(Stored records)
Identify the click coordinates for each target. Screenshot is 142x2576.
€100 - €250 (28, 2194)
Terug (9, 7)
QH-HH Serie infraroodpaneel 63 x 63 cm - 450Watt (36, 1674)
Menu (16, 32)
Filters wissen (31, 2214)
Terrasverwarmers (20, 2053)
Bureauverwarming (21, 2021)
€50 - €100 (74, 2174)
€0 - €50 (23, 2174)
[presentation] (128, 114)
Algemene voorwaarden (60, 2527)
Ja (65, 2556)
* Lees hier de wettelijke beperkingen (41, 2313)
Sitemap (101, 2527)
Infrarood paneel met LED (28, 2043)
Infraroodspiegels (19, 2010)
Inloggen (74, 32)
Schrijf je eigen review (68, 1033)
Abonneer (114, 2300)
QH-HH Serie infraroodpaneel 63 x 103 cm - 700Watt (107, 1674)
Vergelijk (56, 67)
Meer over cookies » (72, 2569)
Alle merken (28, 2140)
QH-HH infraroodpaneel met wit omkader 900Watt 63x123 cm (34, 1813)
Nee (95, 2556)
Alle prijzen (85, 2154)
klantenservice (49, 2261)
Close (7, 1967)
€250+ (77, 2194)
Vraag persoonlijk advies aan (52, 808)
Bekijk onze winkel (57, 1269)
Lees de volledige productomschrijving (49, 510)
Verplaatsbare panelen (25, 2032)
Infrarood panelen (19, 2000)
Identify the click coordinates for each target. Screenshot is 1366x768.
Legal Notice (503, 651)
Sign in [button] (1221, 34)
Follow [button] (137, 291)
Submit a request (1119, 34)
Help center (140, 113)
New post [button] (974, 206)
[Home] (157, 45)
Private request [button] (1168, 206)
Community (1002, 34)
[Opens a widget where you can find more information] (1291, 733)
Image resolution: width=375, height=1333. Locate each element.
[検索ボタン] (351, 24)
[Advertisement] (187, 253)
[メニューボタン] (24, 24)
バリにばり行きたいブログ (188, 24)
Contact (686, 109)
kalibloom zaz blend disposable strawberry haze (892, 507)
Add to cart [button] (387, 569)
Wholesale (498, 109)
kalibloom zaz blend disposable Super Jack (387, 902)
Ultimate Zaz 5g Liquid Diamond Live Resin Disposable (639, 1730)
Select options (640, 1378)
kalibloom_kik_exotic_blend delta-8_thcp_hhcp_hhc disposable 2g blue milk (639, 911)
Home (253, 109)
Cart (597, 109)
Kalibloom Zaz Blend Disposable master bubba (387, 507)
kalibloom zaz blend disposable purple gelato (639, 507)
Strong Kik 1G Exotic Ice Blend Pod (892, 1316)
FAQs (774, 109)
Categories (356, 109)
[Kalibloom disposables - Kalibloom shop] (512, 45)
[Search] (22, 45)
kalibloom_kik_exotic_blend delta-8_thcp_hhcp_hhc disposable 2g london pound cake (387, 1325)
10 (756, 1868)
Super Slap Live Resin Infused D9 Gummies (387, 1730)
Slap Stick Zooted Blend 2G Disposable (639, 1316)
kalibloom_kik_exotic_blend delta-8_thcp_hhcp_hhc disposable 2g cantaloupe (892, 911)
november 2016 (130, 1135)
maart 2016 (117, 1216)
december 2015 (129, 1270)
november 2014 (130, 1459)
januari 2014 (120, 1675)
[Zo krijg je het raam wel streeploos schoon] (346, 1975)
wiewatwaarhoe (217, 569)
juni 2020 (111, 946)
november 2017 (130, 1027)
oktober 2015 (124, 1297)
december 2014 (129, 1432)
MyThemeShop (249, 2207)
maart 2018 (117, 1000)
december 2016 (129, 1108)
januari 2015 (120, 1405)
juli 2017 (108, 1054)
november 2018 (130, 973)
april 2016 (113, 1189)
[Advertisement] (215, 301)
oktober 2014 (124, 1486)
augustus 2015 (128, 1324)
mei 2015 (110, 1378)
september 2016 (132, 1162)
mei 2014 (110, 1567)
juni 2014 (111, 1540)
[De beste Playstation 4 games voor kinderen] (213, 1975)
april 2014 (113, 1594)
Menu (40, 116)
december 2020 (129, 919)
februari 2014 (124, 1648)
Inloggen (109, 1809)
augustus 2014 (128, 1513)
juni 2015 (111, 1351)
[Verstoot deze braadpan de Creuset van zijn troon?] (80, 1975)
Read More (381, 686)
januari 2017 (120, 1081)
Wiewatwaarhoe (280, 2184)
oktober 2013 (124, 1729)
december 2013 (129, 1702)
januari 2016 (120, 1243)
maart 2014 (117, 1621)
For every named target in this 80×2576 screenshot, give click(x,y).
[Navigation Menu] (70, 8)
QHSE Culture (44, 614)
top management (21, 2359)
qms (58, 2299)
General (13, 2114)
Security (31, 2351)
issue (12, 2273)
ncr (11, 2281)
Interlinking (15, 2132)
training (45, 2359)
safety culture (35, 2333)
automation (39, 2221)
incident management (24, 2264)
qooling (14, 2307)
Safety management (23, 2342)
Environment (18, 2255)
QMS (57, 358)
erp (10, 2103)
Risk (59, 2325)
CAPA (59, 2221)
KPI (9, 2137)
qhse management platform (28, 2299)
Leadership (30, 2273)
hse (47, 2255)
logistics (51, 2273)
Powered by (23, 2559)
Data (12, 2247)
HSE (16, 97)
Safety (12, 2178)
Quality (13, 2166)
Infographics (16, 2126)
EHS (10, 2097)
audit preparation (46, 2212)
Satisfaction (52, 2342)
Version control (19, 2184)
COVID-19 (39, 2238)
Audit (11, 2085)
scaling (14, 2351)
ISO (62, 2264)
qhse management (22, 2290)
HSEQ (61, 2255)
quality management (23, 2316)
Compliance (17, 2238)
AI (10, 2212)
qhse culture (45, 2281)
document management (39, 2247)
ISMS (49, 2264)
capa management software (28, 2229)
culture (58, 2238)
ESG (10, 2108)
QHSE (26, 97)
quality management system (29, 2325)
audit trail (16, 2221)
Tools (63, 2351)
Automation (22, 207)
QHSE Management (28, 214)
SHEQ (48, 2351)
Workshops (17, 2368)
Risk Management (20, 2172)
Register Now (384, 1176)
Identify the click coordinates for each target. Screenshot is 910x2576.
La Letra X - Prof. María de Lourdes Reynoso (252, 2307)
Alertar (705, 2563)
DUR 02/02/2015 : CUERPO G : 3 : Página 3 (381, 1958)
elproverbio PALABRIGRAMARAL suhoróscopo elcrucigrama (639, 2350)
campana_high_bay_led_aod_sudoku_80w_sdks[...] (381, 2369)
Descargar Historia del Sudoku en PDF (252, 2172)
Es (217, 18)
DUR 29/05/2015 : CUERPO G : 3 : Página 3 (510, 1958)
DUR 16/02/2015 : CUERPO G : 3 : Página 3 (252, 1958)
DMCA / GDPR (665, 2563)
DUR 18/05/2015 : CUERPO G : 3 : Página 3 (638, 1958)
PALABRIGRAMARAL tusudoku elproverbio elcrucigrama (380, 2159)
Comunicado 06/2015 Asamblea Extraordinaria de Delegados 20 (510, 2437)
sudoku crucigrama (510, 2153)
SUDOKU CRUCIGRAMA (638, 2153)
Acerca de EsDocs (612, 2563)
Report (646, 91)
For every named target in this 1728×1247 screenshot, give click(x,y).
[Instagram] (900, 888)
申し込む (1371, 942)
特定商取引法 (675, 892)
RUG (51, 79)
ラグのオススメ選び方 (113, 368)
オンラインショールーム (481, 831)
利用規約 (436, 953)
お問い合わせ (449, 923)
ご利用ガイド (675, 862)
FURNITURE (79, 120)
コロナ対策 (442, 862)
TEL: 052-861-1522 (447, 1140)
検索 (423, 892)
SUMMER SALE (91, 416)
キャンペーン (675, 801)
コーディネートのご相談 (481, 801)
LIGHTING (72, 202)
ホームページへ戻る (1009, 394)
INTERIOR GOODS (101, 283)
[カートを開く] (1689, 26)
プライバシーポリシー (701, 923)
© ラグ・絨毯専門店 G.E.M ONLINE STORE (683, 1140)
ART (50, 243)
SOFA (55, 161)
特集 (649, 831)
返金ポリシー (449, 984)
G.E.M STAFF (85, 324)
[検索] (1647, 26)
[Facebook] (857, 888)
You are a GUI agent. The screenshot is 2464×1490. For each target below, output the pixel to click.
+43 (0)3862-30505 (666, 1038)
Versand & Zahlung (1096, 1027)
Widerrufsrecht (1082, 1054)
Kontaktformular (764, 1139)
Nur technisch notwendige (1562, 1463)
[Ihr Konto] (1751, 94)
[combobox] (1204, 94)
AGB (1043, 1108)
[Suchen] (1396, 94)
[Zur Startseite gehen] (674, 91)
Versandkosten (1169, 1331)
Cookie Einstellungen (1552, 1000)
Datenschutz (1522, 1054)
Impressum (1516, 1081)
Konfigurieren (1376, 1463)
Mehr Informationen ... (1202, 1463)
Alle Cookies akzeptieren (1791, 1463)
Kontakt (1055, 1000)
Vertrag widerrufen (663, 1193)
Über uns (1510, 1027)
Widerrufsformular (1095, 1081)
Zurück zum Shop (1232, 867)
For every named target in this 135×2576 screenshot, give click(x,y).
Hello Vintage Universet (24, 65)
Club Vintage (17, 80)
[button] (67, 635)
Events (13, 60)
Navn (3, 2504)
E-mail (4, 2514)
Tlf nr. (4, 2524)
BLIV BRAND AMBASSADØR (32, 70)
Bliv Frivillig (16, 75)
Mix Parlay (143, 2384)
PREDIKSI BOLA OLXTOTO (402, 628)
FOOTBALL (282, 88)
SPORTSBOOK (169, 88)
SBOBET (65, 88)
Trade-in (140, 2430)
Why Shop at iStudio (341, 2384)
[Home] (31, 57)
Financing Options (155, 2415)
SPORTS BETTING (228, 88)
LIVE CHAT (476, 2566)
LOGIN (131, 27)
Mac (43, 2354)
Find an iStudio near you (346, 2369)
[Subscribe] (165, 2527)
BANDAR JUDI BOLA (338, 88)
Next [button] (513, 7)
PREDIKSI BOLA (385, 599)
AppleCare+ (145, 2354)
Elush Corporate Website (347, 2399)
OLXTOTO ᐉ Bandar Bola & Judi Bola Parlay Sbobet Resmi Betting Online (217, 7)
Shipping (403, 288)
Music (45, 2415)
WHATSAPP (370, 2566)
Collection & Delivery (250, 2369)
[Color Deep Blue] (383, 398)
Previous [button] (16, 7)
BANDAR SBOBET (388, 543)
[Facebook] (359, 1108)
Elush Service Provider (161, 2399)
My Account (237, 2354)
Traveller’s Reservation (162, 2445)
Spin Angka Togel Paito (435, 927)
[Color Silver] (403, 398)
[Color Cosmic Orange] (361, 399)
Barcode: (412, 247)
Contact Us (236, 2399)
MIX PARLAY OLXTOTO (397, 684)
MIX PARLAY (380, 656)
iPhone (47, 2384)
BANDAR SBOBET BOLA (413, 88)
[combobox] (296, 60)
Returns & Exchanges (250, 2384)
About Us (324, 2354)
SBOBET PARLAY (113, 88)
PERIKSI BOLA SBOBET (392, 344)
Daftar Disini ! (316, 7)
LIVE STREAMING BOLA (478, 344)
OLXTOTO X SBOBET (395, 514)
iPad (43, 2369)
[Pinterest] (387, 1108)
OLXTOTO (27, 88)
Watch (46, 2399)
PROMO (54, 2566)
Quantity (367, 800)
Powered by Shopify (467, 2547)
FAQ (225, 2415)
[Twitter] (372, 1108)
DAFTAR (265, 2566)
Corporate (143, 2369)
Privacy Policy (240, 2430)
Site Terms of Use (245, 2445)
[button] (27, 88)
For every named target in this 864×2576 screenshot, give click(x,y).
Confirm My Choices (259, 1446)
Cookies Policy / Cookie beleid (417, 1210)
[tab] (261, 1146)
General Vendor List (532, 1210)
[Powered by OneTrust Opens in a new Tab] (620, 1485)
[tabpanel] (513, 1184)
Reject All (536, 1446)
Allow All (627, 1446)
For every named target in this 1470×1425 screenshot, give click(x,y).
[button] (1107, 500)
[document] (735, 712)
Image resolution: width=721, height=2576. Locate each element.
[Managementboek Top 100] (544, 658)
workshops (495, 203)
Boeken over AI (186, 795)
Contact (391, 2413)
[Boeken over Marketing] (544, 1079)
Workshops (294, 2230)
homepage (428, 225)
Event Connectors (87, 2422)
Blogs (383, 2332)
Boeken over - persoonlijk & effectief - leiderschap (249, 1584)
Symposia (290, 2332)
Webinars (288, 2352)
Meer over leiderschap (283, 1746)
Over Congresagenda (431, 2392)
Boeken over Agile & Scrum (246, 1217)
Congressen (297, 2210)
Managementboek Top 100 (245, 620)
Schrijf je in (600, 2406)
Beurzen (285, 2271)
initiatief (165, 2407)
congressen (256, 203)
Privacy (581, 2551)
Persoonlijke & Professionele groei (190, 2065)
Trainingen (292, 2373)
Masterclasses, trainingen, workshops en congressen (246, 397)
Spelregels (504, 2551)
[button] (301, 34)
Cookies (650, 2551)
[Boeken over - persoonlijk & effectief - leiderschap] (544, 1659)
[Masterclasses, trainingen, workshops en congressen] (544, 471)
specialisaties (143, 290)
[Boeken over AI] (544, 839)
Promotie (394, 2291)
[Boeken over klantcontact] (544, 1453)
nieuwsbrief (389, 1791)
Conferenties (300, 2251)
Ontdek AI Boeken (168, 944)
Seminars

■ Exercise: Using the entries above, repeat only the lines from the one containing "hse (47, 2255)" through the one containing "HSEQ (61, 2255)", end lines included.

■ Solution for this problem:
hse (47, 2255)
logistics (51, 2273)
Powered by (23, 2559)
Data (12, 2247)
HSE (16, 97)
Safety (12, 2178)
Quality (13, 2166)
Infographics (16, 2126)
EHS (10, 2097)
audit preparation (46, 2212)
Satisfaction (52, 2342)
Version control (19, 2184)
COVID-19 (39, 2238)
Audit (11, 2085)
scaling (14, 2351)
ISO (62, 2264)
qhse management (22, 2290)
HSEQ (61, 2255)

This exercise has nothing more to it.